The task
Return only the tail of the data below, word for word: the line with "You are a computer-use agent. Viewport: 618px" and each line after it through the final one.
━━━
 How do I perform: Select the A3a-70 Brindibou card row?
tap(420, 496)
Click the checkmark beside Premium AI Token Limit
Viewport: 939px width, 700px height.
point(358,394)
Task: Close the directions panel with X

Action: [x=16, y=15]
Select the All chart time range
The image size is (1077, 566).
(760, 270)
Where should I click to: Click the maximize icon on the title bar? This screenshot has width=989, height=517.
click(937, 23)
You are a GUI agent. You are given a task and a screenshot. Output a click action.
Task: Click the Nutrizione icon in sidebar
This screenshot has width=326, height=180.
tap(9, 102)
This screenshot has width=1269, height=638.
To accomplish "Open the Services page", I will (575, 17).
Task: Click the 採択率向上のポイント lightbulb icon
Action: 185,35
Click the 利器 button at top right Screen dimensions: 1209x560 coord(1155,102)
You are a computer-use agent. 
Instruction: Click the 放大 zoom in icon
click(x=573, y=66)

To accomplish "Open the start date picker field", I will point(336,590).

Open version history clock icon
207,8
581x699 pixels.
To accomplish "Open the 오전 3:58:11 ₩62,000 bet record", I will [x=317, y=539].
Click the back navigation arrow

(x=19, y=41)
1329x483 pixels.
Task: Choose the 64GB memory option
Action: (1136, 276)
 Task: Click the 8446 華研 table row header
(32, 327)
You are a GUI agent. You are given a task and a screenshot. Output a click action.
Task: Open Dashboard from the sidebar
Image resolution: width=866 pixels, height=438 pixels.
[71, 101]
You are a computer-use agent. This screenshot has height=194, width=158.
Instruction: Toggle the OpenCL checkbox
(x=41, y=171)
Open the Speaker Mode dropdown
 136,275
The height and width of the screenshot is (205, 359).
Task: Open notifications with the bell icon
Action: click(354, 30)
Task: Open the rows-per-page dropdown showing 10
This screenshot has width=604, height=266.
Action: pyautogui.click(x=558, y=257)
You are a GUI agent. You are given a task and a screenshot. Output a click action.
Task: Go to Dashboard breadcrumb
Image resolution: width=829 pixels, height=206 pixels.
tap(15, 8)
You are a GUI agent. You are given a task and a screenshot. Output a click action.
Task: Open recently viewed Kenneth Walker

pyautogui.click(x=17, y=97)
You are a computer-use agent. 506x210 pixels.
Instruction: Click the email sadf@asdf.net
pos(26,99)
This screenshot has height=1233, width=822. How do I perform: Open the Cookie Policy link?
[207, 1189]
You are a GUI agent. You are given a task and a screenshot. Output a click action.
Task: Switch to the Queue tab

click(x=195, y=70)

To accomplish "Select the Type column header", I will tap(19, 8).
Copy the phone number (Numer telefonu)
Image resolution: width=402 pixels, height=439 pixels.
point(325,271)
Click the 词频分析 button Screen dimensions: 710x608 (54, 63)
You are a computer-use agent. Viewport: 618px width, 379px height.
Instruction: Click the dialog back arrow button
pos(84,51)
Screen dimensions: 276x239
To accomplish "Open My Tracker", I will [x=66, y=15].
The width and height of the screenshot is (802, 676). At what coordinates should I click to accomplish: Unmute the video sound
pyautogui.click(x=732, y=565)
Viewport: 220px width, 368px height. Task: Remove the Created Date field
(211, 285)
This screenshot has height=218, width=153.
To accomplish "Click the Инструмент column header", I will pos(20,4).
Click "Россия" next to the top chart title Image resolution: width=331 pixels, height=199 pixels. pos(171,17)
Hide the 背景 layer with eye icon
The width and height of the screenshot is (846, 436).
━━━
Task output
You are a computer-use agent. Viewport: 618px width, 379px height.
Instruction: Click the dialog back arrow button
pos(84,51)
Screen dimensions: 276x239
To accomplish "Open My Tracker", I will [x=66, y=15].
The width and height of the screenshot is (802, 676). At what coordinates should I click to accomplish: Unmute the video sound
pyautogui.click(x=732, y=565)
Viewport: 220px width, 368px height. Task: Remove the Created Date field
(211, 285)
This screenshot has height=218, width=153.
To accomplish "Click the Инструмент column header", I will pos(20,4).
Click "Россия" next to the top chart title Image resolution: width=331 pixels, height=199 pixels. pos(171,17)
Hide the 背景 layer with eye icon
The width and height of the screenshot is (846, 436).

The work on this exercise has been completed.